Le gouvernement et les médias canadiens continuent de promouvoir la calomnie selon laquelle la Chine commet un génocide à l’encontre de sa minorité musulmane ouïghoure, un mensonge promu par les militants occidentaux du Congrès mondial ouïghour, un groupe séparatiste soutenu par la CIA. Le Parlement canadien, où les «progressistes» autoproclamés du NPD et des Verts jouent un rôle de premier plan, a récemment voté pour déclarer que le traitement des Ouïghours par la Chine était un «génocide».

Le Canada, comme Washington, cherche à resserrer ses liens avec Taïwan. En avril, le Parlement a voté à l’unanimité pour que le Forum sur la sécurité internationale d’Halifax, financé par le gouvernement, décerne son prix John McCain pour le leadership dans le service public à la présidente taïwanaise Tsai Ing-wen, qu’il a qualifiée de «fervente défenseuse de la démocratie dans le monde». Au début du mois, le National Post a publié un article de l’ancien ministre de la Défense Peter MacKay et de Winston Wen-yi Chen, un représentant du gouvernement taïwanais, qui proclamait que Taïwan était un allié essentiel pour faire face à la Chine «autoritaire» et a failli appelé à un appui à l’indépendance de Taïwan.

Le Canada continue de renforcer sa présence militaire dans la région Asie-Pacifique, les Forces armées canadiennes ayant déclaré le détroit de Malacca comme revêtant une importance stratégique vitale pour le Canada, et envoyant de façon provocante des navires de guerre dans le détroit de Taïwan et la mer de Chine méridionale.

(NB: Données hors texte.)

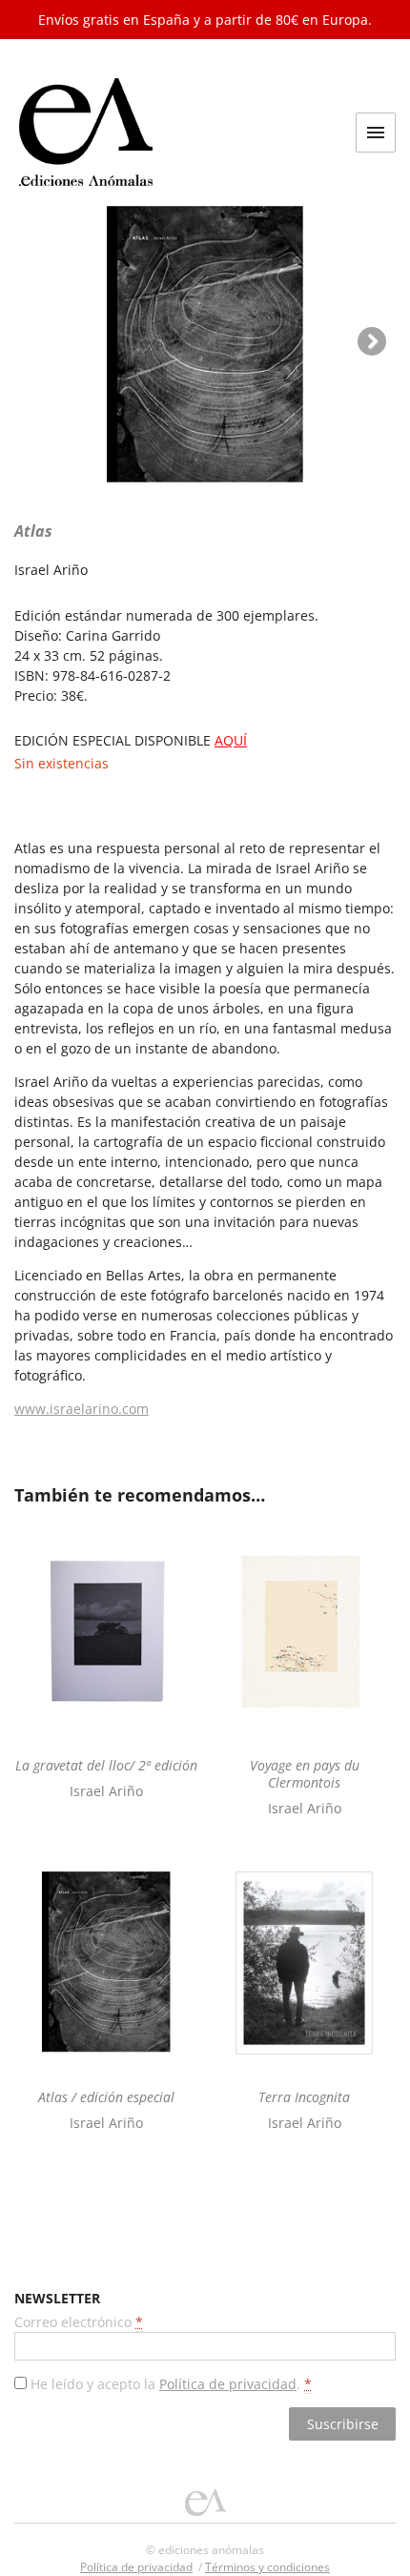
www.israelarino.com (81, 1409)
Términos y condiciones (267, 2567)
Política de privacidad (228, 2384)
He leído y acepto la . (169, 2384)
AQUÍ (231, 740)
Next (372, 341)
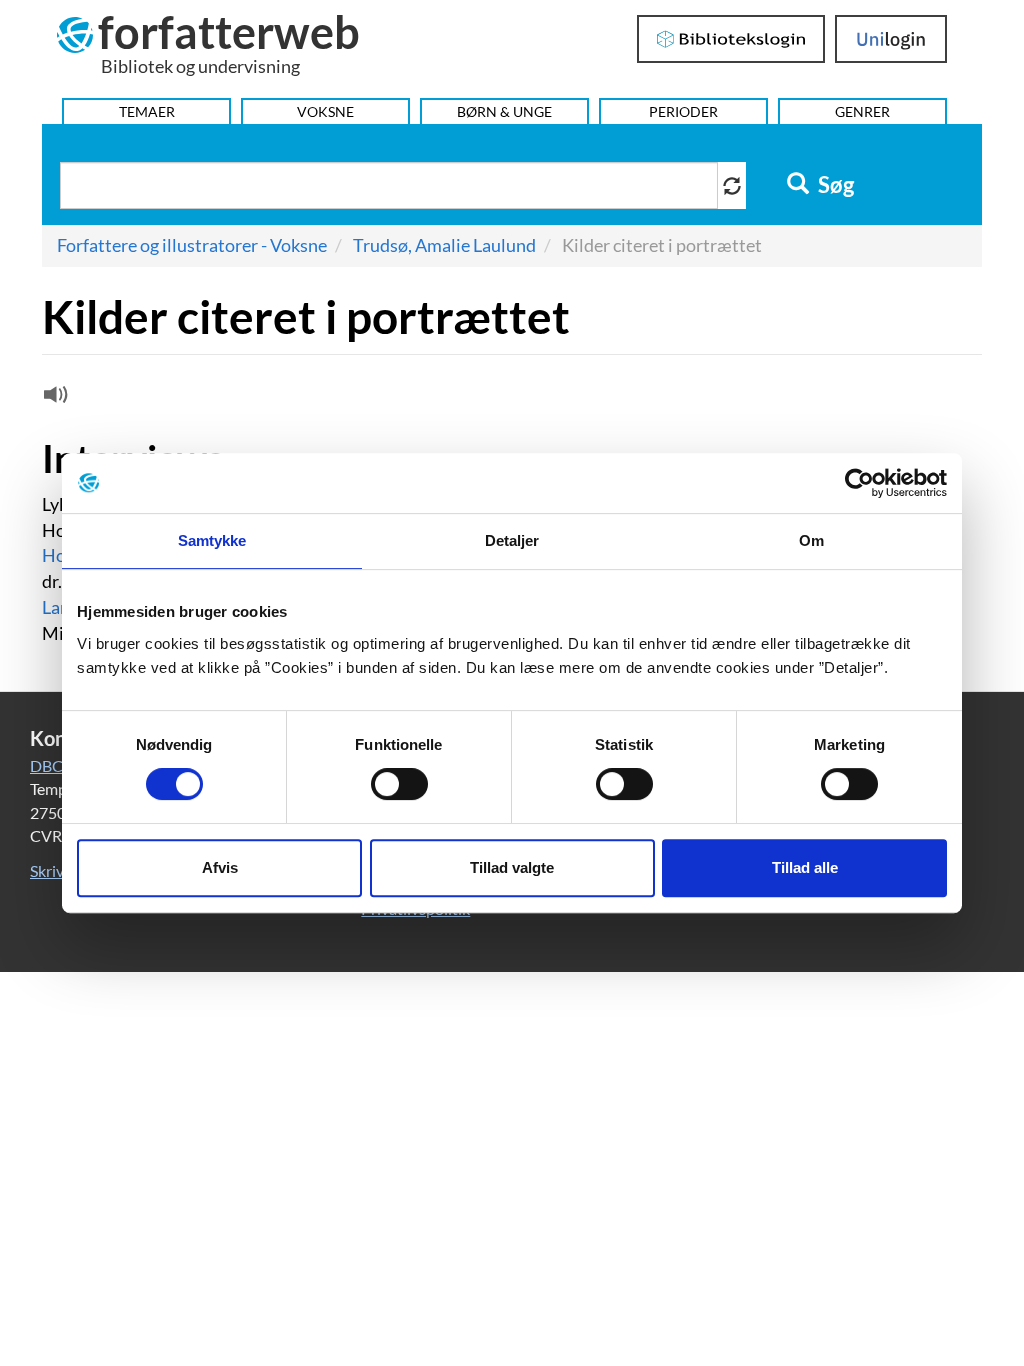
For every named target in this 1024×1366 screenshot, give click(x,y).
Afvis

À la suite d’une pétition soutenue par des législateurs de tous les partis représentés au Parlement canadien et à l’Assemblée nationale du Québec, y compris le NPD, les Verts et Québec Solidaire, le chef conservateur Erin O’Toole a demandé au Canada de faire pression pour que la Chine se voie privée de la tenue des Jeux olympiques d’hiver de 2022. De telles tactiques rappellent les jours les plus sombres de la guerre froide, lorsque les États-Unis et l’Union soviétique étaient au bord de la confrontation nucléaire.

La classe ouvrière canadienne doit fermement rejeter la campagne anti-Chine. Elle est fondée sur des mensonges, des calomnies et des fabrications, dont l’allégation de fuite du virus depuis le laboratoire de Wuhan n’est que la plus grotesque. Comme tant de fois dans le passé, la classe dirigeante impérialiste canadienne et ses alliés aux États-Unis cherchent à rallier le soutien populaire à la poursuite de leurs intérêts prédateurs en brandissant la bannière des droits de la personne.

La classe ouvrière canadienne affronte son ennemi mortel – non pas dans le détroit de Taïwan – mais ici, au pays. Comme la pandémie de la COVID-19 l’a démontré de façon si dévastatrice, c’est la classe dirigeante canadienne, et non la Chine, qui menace directement la vie et les moyens de subsistance des travailleurs. La classe dirigeante canadienne n’hésite pas à envoyer des enseignants et des étudiants dans des écoles où ils pourraient être infectés par une maladie mortelle, tout comme elle n’hésite pas à envoyer les travailleurs dans les mines pour travailler dans le noir pour des salaires de misère. De même, elle n’aura aucun scrupule à envoyer des Canadiens tuer et mourir dans une autre guerre impérialiste. L’exploitation et le pillage sont les sources de ses immenses profits. Dans la Chine, la classe dirigeante canadienne perçoit un concurrent sérieux à sa capacité d’extraire des profits à l’échelle mondiale. Et pour le Canada, aucun mensonge n’est trop ignoble pour protéger ces profits.